It’s this period, most of the cycling training manuals will tell you, that racing cyclists should be taking off. Do as little training as possible. Rest.
As favourite training resource encourages: “Have a beer, eat cake, don’t even think about cycling for a month.”
Though I’ll happily spend four weeks chomping on chocolate brownies, I’ve found staying off the bike more difficult.
Don’t tell anyone, but I have been out for the odd ride or two. I’ve suffered a strange guilt that if I do nothing in this down period, that I’ll lose my fitness. Won’t I wind back all the gains I’ve made during the summer? Won’t I end up heavier, slower, weaker?
These are classic mistakes, as any experienced fitness instructor will tell you. Rest really should mean rest. Even if you miss the rush of exercise, the benefits of resting now will be seen through next year as you get fitter and faster than last season.
As I have begun to climb back on my bike in earnest over the last couple of weeks, it felt at first as if my fears were being realised: on my first long ride out with the club, I suffered.
I went out with the early group on a Saturday and had my legs torn off for an hour even before we met with 9am group. By the end of the ride, I was knackered and crawling home desperate for food and rest.
“See!” I said to myself. “See what happens when you take time off.”
Of course, it didn’t last long. A few weeks in and I’m back up to fitness. I know come the spring, I’ll be stronger than ever. Perhaps (in my dreams) some of those cyclists (who weren’t taking any downtime) who punished me that day will be imploring me to go a little easier come March or April.
There’s an analogy here, as you knew there would be.
Over the last couple of months, I’ve been enjoying relatively good health and just a few low-intensity seizures. Though I’ve still been having seizures regularly, I did manage a full six days without one during October. That, I think, is a 2013 record.
In this seizure down time I’ve dared to forget I have a brain tumour at all. I’ve enjoyed the relative peace. The forgetting. The living life as normal. No news is good news. The absence of posts on these pages is testament to just how normal life has been.
But now, perhaps – just like that first knackered club run when I got back on my bike – I’m paying the price for forgetting.
The last week has seen a rapid upsurge in seizures and a deterioration in my health. It started with a seizure every couple of days, then increased to one-a-day, and in recent days more than one.
I’ve felt headachy and irritable; an uncontrollable tiredness has returned this week. For the last three days, I’ve had to sleep in the afternoon.
We now know this pattern well. It is just the ebb and flow of my condition. A period of relatively good health, followed by similar period of not so good. Right now I’ve gone over the good health peak and am nearing the bottom of the other side.
Last night, as I retreated to bed at 7pm, I wondered whether the recent months of relatively good health had made me blasé about my condition,
Had I just been getting on with life as normal? Had I been keeping my promise to make the most out of every day?
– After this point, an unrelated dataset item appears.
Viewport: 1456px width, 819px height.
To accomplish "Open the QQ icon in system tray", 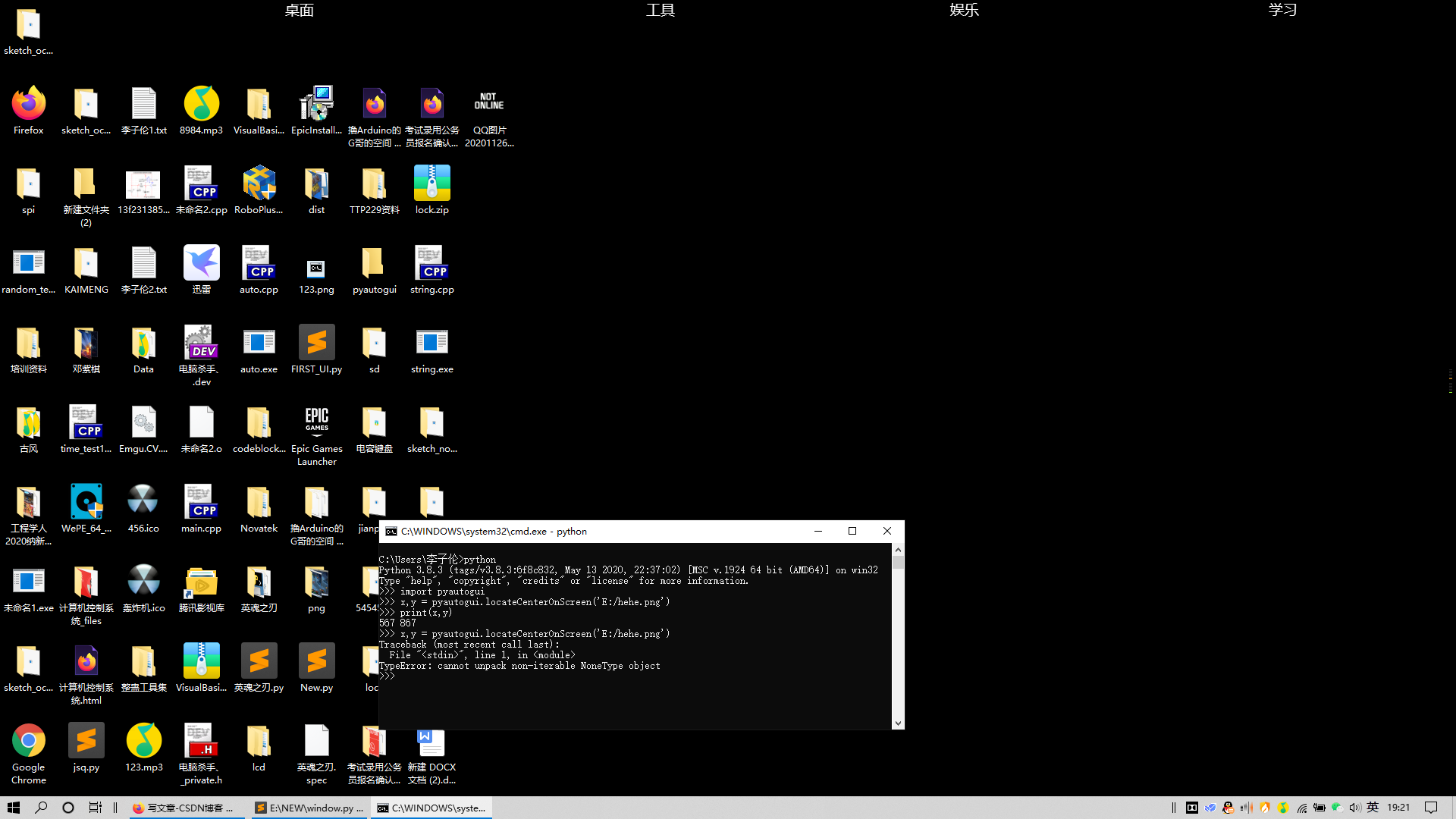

Had I been spending enough time with my wife and children, valuing them enough? Gorging on every moment with them while I still can? Had I been too busy with work and writing and the school run and that broken gutter and renewing the house insurance and… when I should have been, well, living each day as if it was my last?
I know there are peaks and troughs in my health. But I also know that one day – probably without seeing it coming – I’ll hit a trough that is far deeper than usual. It’ll be one I’ll find it harder to climb out of.
Will I then look back on the preceding months of good health and regret not making more of them than I could have?
I can’t live my life in technicolour every minute of every day, just in case tomorrow isn’t so bright. The compost bin still needs to be emptied. Just try doing that with a smile on your face.
But my poorer health this past week has also reminded me that the quiet comfortable (complacent?) forgetting of my condition isn’t where I want to be either, however blissful it might feel at the time.
Where’s the line between making the most of every second of your life, but then getting on as normal as possible, allowing yourself to forget about the bad stuff?
There’s a balance somewhere, but even now – a year and a half from diagnosis – I haven’t quite found how to strike it.